La version russe en est à son deuxième essai, avec un numéro un qui a suivi un numéro zéro, et un début de publicité mais pas encore de quoi rentabiliser cette version et lui assurer la pérennité, malgré un intérêt
L’édition en arabe en est à son numéro zéro, sous forme d’un magazine papier qui a été diffusé à tous les attachés de défense français dans les pays arabes et en particulier dans le Golfe. Ce premier numéro porte sur la stratégie occidentale avec des signatures connues, comme l’ancien ministre des affaires étrangères Hubert Védrine (ci-contre à droite). Le prochain traitera notamment de l’arme nucléaire avec des articles sur la dissuasion, la prolifération, les boucliers anti-missiles balistiques, etc.
Ces éditions en langues étrangères sont une clé du rayonnement non seulement de la RDN, mais de la pensée stratégique française elle-même. Cela suppose bien entendu une adaptation du contenu, pour l’instant essentiellement traduit depuis l’édition française, en collant davantage aux besoins et aux centres d’intérêts des pays visés. Pour l’édition arabe, si la RDN veut réussir l’expérience lancée il y a déjà dix ans par la lettre hebdomadaire d’informations stratégiques TTU avec sa version “TTU Monde arabe”, cela passe par une rédaction plus concise, plus actuelle, moins académique, et surtout des sujets traitant directement des intérêts stratégiques régionaux.
Accessoirement, mais c’est le cas général de la RDN toutes éditions confondues, la revue ne pourra survivre que si elle sort d’un système essentiellement fondé sur le volontariat d’officiers généraux en deuxième section, la revue ne pouvant pour l’instant payer des salaires. Si elle veut fidéliser ses responsables éditoriaux et compter sur des compétences professionnelles, comme dans le cas de l’édition arabe où le rédacteur en chef bénévole n’aura fait qu’un seul numéro, il faudra développer un modèle économique permettant de couvrir les frais de rédaction au-delà des frais techniques d’édition et d’impression, et l’amiral en est parfaitement convaincu, d’où son dialogue avec les industriels potentiellement intéressés par un tel outil de rayonnement français à l’étranger.
Le développement le plus spectaculaire, même s’il n’est pas encore rentabilisé, reste la dimension « on line » de la RDN, avec un webmaster dynamique et des partenariats inventifs.

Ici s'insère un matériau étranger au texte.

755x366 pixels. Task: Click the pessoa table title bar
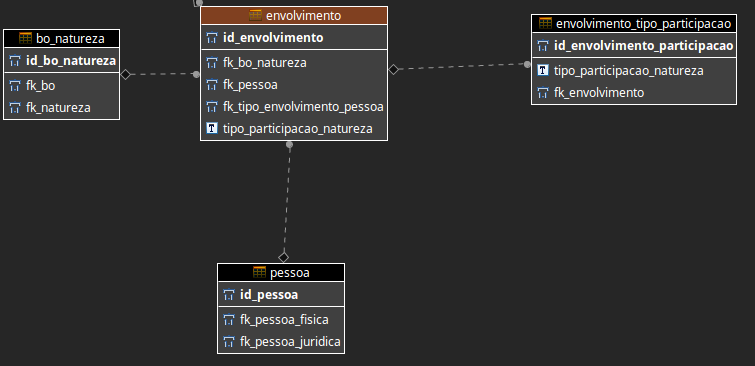[281, 273]
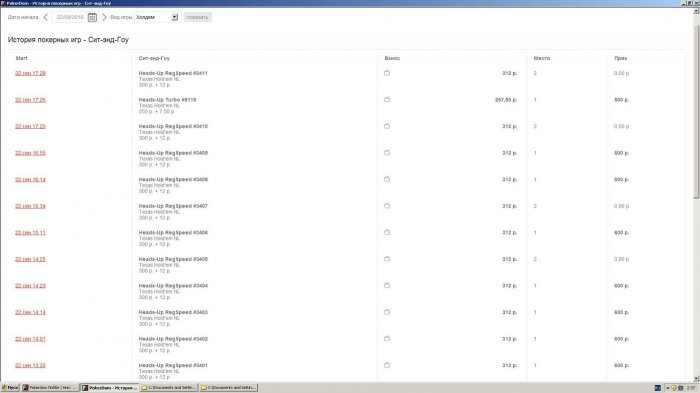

L’accord passé avec le portail spécialisé dans la défense "Theatrum Belli" a permis ainsi, en un temps record, d’afficher des chiffres de fréquentation étonnants. Ainsi le numéro zéro de l’adition arabe, mis en ligne en accès gratuit pour tester la formule, a été vu 13.000 fois. Pour le revue en russe, les deux numéros (zéro et un) ont été vus près de 22.000 fois. L’édition anglaise étant payante, les chiffres ne sont évidemment pas les mêmes. Mais un tel type de partenariat apporte à la revue ce qui lui manquait depuis des lustres : un lectorat rajeuni et beaucoup de militaires en activité, ainsi que la communauté des chercheurs, y compris les jeunes, dans les enseignements et les instituts de stratégie.
Preuve supplémentaire, les « cahiers » spéciaux de la RDN mis en ligne à travers Theatrum Belli, par des liens vers le site de la RDN, ont également de forts succès d’audience : 21.000 lecteurs pour le cahier sur les valeurs de la Marine, 12.000 lecteurs pour le cahier reproduisant le numéro de la RDN daté de mai 1939, et on peut imaginer que le cahier à peine mis en ligne par la Revue sur la position des candidats à l’élection présidentielle sur les problèmes de défense fera lui aussi un score superbe, grâce à l’écho apporté par « TB » - un site passionnant, dont le seul défaut est qu'on ne peu pas l'ouvrir avec Internet Explorer, il faut passer par Google Chrome ou Mozilla Firefox, pour ceux qui cliqueraient sur le lien ci-dessus.